**Exercise set**.
**1)** In the smooth jazz radio discussion, who is said to program Sirius' SJ channel?
**2)** Extend the smooth jazz radio discussion with new text that follows its final sentence.
-------- Provided passage
HD radio is corporate. The HD signals that are being thrown at disenfranchised listeners in format flip markets seem to be duplicates of the sound that made the format unviable in the first place. covers and oldies..with some Phil Collins and Celine Dion in between and maybe a Kenny G.

Could this be true? If the merger does go through, could this be the very end of WATERCOLORS? I pretty much love that channel because there are NO pop vocals or Urban AC stuff that's on terrestrial radio. It's contemporary jazz (or as they say C-Jazz) and nothing else but! WATERCOLORS was the real reason I got my XM radio in the first place.
 
pkffrom724 said:
AnotherCat said:
I'm not sure about HD and Satellite. XM has become increasingly conservative over the years and Watercolors was never very innovative, they stuck to the relaxing stuff and whispery voices although they did have a longer playlist. Lee Abrams' exit at XM does not bode well for creativity and innovation. They have been becoming more similar to corporate radio over the last year and whoever is at the helm now will continue in that direction. If the merger goes through the XM channels that duplicate Sirius services will undoubtedly be phased out. Sirius' SJ channel plays just as many oldies and pop vocals as a corporate radio station and is programmed by former BA/Clear Channel people.

HD radio is corporate. The HD signals that are being thrown at disenfranchised listeners in format flip markets seem to be duplicates of the sound that made the format unviable in the first place. covers and oldies..with some Phil Collins and Celine Dion in between and maybe a Kenny G.

Could this be true? If the merger does go through, could this be the very end of WATERCOLORS? I pretty much love that channel because there are NO pop vocals or Urban AC stuff that's on terrestrial radio. It's contemporary jazz (or as they say C-Jazz) and nothing else but! WATERCOLORS was the real reason I got my XM radio in the first place.


God Help us if that happens.

I was listening to Beyond Jazz 73 on XM over the weekend. It was truly amazing. I know its not smooth jazz but I had it on all through the house as I was doing my chores. Thanks to the 106.1 KOAI The Oasis, I have a strong appreciation for all genres of jazz.
 
SJFAN said:
With New York, Washington, Denver and Dallas dropping the format over the past year what does the future of the radio format bring? Chicago, Phoenix, Maimi, Los Angeles and Seattle still have strong smooth jazz radio stations.
----------------
-------- Records provided
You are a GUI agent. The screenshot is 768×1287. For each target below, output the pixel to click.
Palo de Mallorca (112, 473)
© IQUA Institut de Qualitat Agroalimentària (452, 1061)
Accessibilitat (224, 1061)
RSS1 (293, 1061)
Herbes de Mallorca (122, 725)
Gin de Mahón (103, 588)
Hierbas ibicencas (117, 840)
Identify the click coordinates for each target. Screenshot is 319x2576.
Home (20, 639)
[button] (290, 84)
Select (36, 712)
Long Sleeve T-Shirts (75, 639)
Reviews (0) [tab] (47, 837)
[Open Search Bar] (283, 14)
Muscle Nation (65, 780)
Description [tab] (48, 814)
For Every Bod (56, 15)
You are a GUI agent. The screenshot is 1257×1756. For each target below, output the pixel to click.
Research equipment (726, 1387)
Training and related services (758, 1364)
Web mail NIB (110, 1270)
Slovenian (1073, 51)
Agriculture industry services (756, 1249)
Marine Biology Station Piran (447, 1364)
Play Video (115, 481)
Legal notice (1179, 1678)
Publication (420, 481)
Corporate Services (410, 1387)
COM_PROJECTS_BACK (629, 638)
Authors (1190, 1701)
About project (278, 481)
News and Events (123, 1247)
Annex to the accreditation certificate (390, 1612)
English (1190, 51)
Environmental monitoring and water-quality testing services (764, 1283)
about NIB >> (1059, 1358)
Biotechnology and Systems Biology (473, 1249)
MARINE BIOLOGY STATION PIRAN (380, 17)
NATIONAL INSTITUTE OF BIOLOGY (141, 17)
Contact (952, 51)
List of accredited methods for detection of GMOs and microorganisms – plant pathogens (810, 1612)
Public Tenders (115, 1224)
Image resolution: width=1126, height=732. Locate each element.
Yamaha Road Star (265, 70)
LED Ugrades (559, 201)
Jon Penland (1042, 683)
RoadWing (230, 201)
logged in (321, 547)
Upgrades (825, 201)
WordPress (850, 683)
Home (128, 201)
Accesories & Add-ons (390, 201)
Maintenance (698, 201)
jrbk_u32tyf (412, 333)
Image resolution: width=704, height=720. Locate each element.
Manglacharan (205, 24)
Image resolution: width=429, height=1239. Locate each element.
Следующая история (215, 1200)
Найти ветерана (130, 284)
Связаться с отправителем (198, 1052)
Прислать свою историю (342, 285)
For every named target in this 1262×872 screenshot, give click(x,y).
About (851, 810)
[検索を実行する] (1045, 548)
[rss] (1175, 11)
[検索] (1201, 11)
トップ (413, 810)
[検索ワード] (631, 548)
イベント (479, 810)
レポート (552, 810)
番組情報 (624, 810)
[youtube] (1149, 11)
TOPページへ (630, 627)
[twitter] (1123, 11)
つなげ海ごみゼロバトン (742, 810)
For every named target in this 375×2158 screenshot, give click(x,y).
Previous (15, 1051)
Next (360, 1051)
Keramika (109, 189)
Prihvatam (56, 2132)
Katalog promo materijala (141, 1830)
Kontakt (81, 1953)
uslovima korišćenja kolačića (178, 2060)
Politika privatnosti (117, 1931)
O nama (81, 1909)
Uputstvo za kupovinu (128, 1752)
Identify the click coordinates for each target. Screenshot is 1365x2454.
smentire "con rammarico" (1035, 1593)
----------------
**Numbered answers**.
**1)** Former BA/Clear Channel people.

**2)**
Radio PDs and marketing directors need to now how to market their radio stations or they will die. Another problem with SJ radio stations is that they are hiring inexperienced sales staff who don't know how to sell smooth jazz.

The revenue numbers are in for San Diego, and smooth jazz is missing again despite the ratings which can't make the higherups happy at Lincoln Financial. The kool-Aid is tainted. Your thoughts are welcomed

BIA says the San Diego radio market was off 2.5% in 2007.
Top biller? Clear Channel news/talker KOGO (600), up just fractionally from $14.9M to $14.95M. Second place goes to Clear Channel classic rocker KGB (101.5), off from $14.3M to $14M. (These BIA revenue estimates are courtesy of the San Diego Business Journal, by the way.) #3 biller is a Mexican-licensed sports-talk station – XEPRS (1090), up a hair from $11.7M to $11.75M. Then there’s CBS-owned AC KYXY (96.5), off from $11.6M to $11.4M. And Univision’s regional Mexican KLNV (106.5), up from $10.9M to $10.95M. If you add it all up on the spreadsheet, BIA Financial estimates the San Diego market dipped from $203.7M to $198.6M for the total year.
 
I was listening to Beyond Jazz 73 on XM over the weekend. It was truly amazing

Beyond Jazz is done by Russ Davis, who was one of the pioneers of contemporary jazz on commercial radio in the 80s when he had Jazz Flavors on an A/C station in Atlanta. He did some stints at stations that were becoming smooth, think he even worked a BA station for a while then went and did CJazz somewhere overseas before coming back to get this gig, which had to be pretty tasty back when Abrams and Co were in their creative think tank mode. I can't see this type of quality surviving the forthcoming Mel Karmazin era. You can't hook-test the type of music Russ plays.